Джесси не прикоснулась к обеду. Она заметила, что лишь Элиза и ее муж ели поданное им. После того как ей удалось выпить чашку горячего черного кофе, она нарушила тишину, спросив:
– Почему осуждают человека до суда? Почему действует практика создания чудовищной завесы обвинений, прежде чем нам дадут возможность выступить в защиту?
– Не тревожься о защите, – гремел Том Бентон, сердито отодвинув от себя тарелку. – Если ты думаешь, что список их выдумок против нас ужасающий, подожди, ты увидишь, как мы с ним разделаемся.
Джесси повернула свое встревоженное лицо к Уильяму Джонсу, расправлявшемуся с остатками запеченного бекона и сладкого картофеля. Он ел не прерываясь; когда его тарелка оказалась пустой, он тщательно вытер уголки рта салфеткой, отодвинул стул от стола и, положив одно тощее колено на другое, спокойно сказал:
– Это и есть надлежащая процедура. Мы не можем начать защиту, пока не изложено дело против нас. Более того, с их точки зрения, все двадцать два определения поданы правильно. Если мы примем посылку, что полковник Фремонт был обязан подчиниться приказу генерала Кирни от 17 января, то тогда любой шаг, сделанный им в течение последующих девяноста дней, был незаконным.
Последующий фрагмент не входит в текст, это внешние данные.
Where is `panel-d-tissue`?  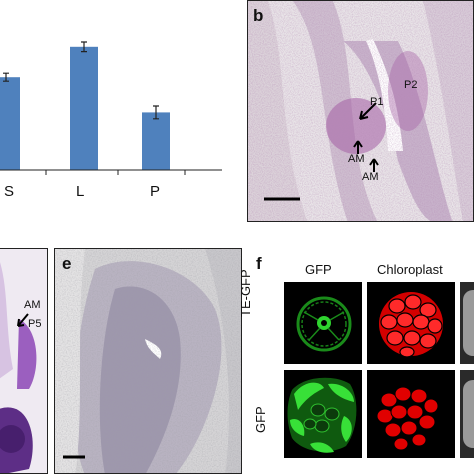 panel-d-tissue is located at coordinates (24, 361).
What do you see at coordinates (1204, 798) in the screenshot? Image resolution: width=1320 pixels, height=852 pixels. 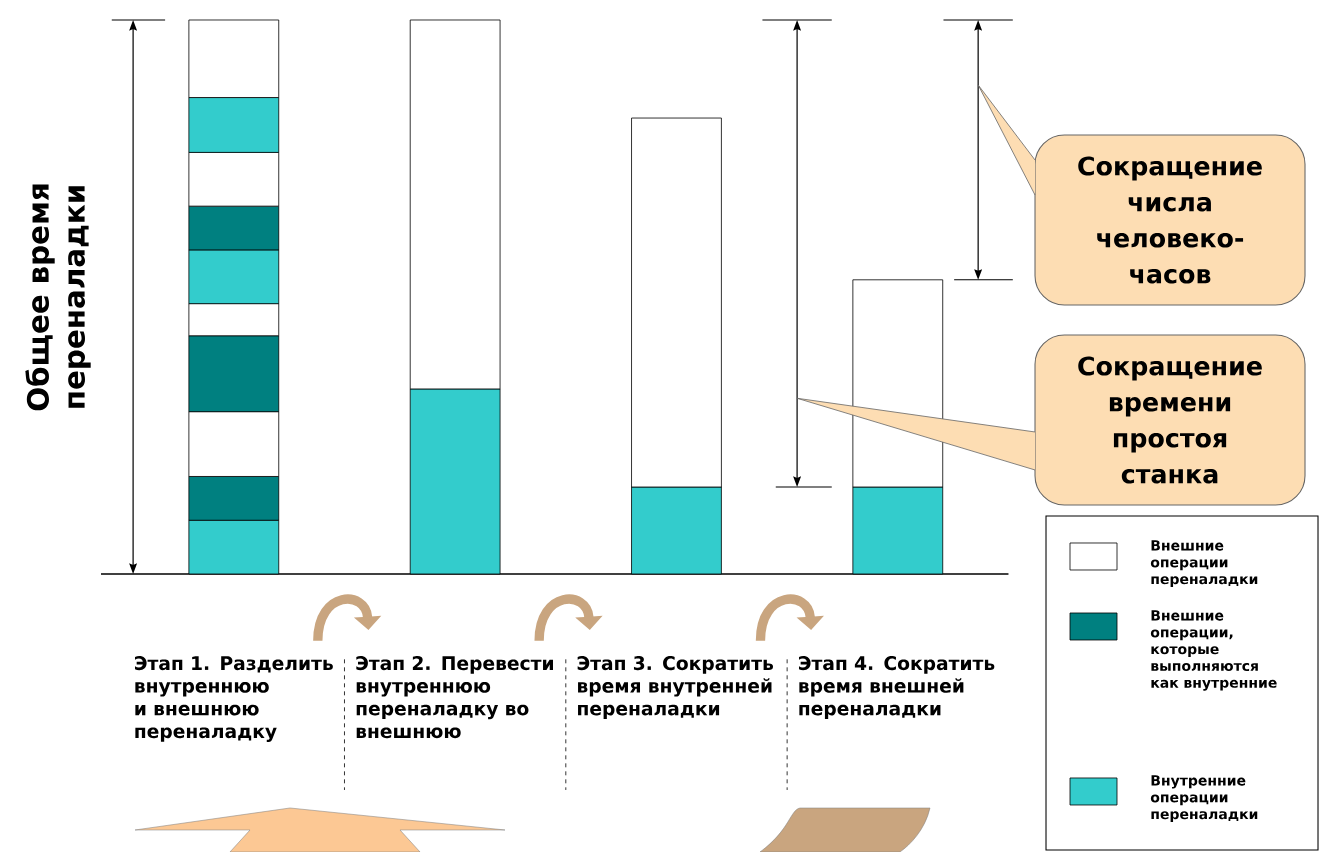 I see `text: Внутренние операции переналадки` at bounding box center [1204, 798].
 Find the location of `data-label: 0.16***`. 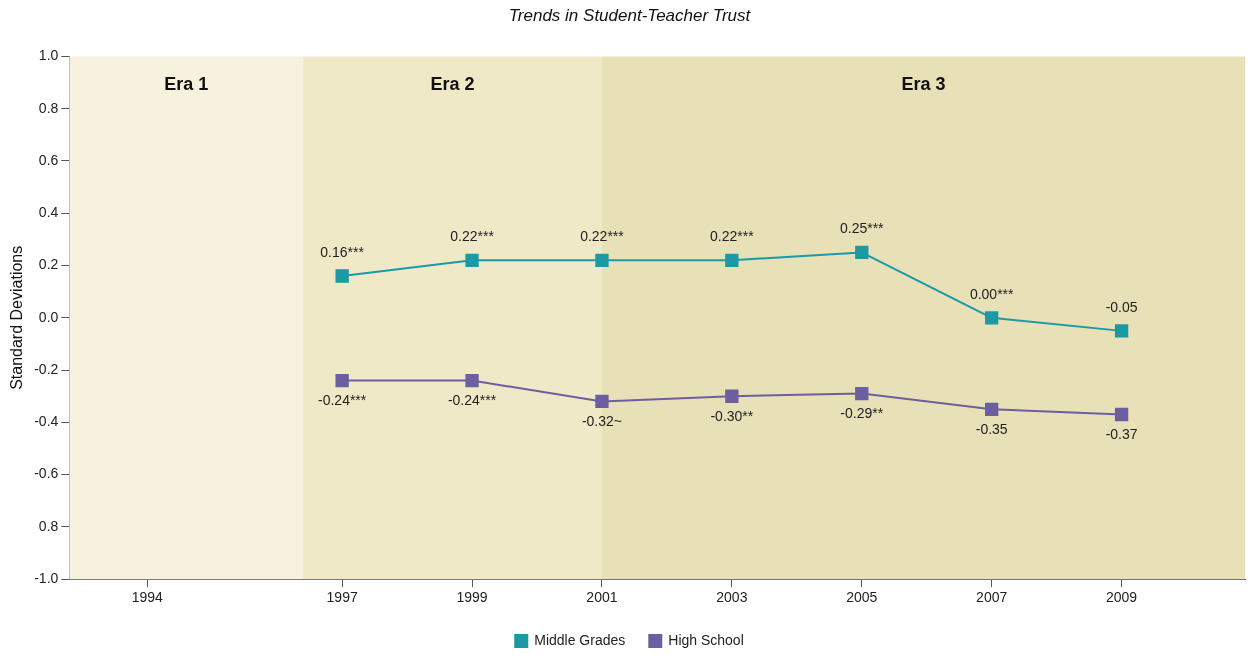

data-label: 0.16*** is located at coordinates (342, 252).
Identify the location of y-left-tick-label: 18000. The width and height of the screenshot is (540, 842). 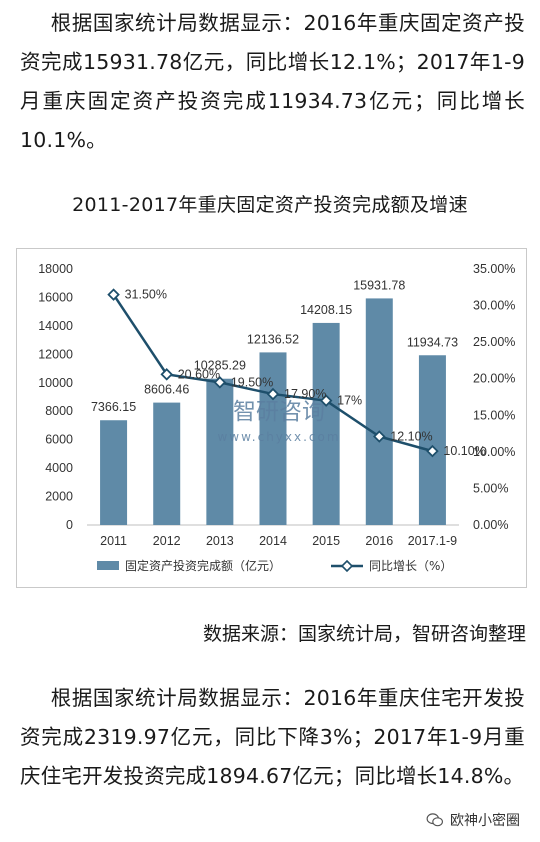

– Но он не был обязан подчиняться генералу Кирни! – крикнула Джесси, ее чувства, как и желудок, подступили к горлу. – Коммодор Стоктон отказался разрешить ему выйти из команды флота.
– Да, так, – сказал вполголоса Джонс. – Я просто представляю дело с точки зрения противной стороны. Теперь же посмотрим с нашей точки зрения: если полковник прав, подчиняясь приказам коммодора Стоктона по той причине, что принес присягу флоту, то тогда все сделанное им между 17 января и 8 мая, когда ему разрешили увидеть новые и окончательные приказы генералу Кирни из Вашингтона, не только правильно и законно, но и необходимо для выполнения обязанностей в качестве губернатора. Он совершил бы проступок, делая меньше положенного. Такова наша сторона дела. Мы должны представить ее суду.
В то время как Джесси пыталась успокоить свои чувства второй чашкой кофе, Том Бентон тяжело поднялся со стула и прогремел:
– Если дело обернется худо, то кого осуждает армия? Разумеется, не полковника Фремонта! Она осуждает военно-морской флот, нанося удар по армейскому офицеру.
– Они не осудят нас! – крикнула Джесси. – Каждое из обвинений в этом чудовищном списке касается событий, происшедших до того, как Кирни получил окончательный приказ из Вашингтона в мае…
Уильям Джонс, раскурив сигару, поднялся из-за стола и подошел к ней.
– Полегче. Мы можем вести дело, опираясь только на факты, а не на наши предположения относительно того, что за ними скрывается. Я верю в наше дело.
Джесси посмотрела на него со слезами благодарности.
– Разумеется, мы верим в наше дело, – повторил Том Бентон. – Но мы должны добиться того, чтобы и мир смотрел на дело нашими глазами. Пошли, нужно работать. Мы не сможем убедить других, убеждая лишь самих себя.
– Пожалуйста, не торопись, отец, – умоляла Элиза. – Не сразу после обеда. Пойдемте на час в гостиную, и я вам сыграю. Джесси, было бы хорошо, если бы ты спела несколько песен.
– Элиза права, – заявил ее муж, – мы все должны часок отдохнуть и поговорить на другие темы.